=== Section Start ===

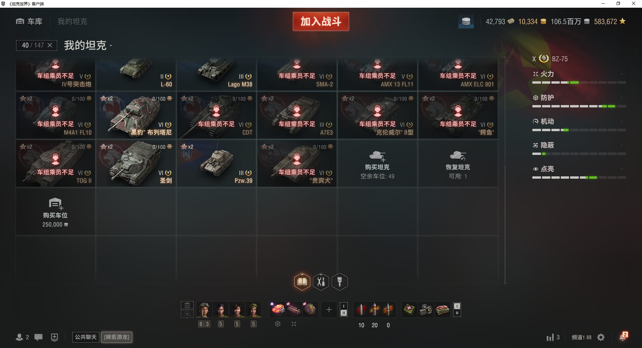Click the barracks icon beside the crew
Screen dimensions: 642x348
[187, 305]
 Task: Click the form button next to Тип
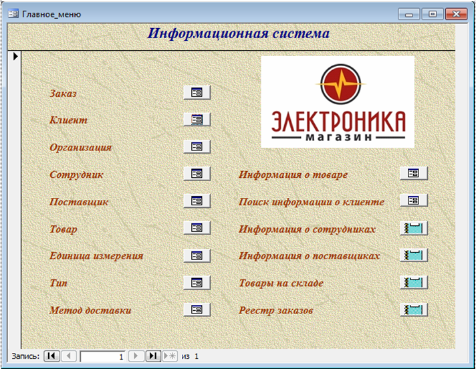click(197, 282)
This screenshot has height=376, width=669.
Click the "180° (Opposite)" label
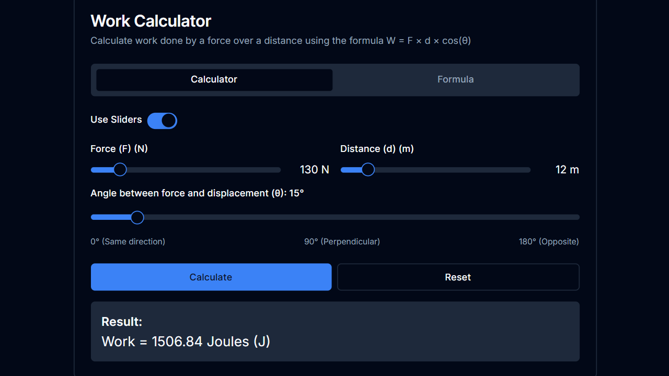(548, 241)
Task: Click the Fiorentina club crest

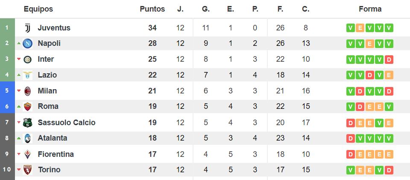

=== Section End ===

* _Required action_: Repeat nothing but the lines from the one containing "Task: Click the form button next to Тип" through the last line of the listing, both included, exactly as written, and omit any picture.

* _Exercise response_:
 Task: Click the form button next to Тип
click(197, 282)
This screenshot has height=376, width=669.
Click the "180° (Opposite)" label
(548, 241)
Task: Click the Fiorentina club crest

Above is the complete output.